I provvedimenti del governo
Per tamponare l’emergenza, la Camera ha varato due leggi: la prima per consentire l’accesso ai diversi tipi di latte in polvere a donne e bambini delle fasce più povere e per obbligare i produttori a dotarsi di piani di emergenza in caso di ritiro di merce dal mercato; la seconda per assegnare finanziamenti alla Food and Drug Administration, l’ente statale che si occupa della regolamentazione dei prodotti alimentari e farmaceutici, per assumere personale dedicato ai controlli e ritirare eventuali prodotti contraffatti. La Casa Bianca, intanto, ha lanciato l’operazione ‘Fly formula’, chiedendo al Pentagono di organizzare un ponte aereo per importare da oltre oceano latte in polvere.

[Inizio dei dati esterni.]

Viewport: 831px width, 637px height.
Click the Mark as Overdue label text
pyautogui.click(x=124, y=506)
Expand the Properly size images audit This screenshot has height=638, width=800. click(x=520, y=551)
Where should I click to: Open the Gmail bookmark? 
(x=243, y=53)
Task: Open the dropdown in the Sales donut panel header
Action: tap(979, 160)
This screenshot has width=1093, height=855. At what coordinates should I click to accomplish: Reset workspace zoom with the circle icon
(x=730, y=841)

Biden ha inoltre invocato il Defensive Production Act per accelerarne la produzione. La Fda, in particolare, sta lavorando da alcuni mesi con Nutricia, marchio del gruppo Danone, per aumentare la produzione del suo latte in polvere. E ha accordato l’invio dall’Europa di 500mila latte di formula medica specifica, che verrà distribuita attraverso ospedali, operatori sanitari, farmacie, distributori di prodotti per la salute e tramite il programma speciale di assistenza federale per la nutrizione supplementare dedicato a donne, neonati e bambini. L’ente ha inoltre assicurato che non avrebbe ostacolato l’importazione di prodotti destinati a mercati terzi o la distribuzione di referenze realizzate negli Stati Uniti per l’estero.

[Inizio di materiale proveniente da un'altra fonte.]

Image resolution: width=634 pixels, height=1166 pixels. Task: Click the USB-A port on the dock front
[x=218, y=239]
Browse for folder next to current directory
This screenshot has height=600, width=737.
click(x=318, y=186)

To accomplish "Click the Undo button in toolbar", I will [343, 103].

L’accordo di Abbott con la Fda
Lo scorso 16 maggio, la Abbott ha raggiunto un accordo con la Fda per la riapertura dell’impianto di produzione in Michigan. L’azienda dovrà però consentire a esperti esterni di compiere analisi presso lo stabilimento affinché sia conforme a tutte le necessarie norme di sicurezza alimentare. La produzione è dunque ufficialmente ripartita. Ci vorranno settimane, però, prima che gli scaffali tornino a riempirsi completamente. Intanto, oltreoceano, si fanno pressanti le voci di chi chiede di cambiare norme e regolamentazioni, che di fatto proteggono i quattro grandi produttori, impedendo ad altri di sbarcare in questo mercato.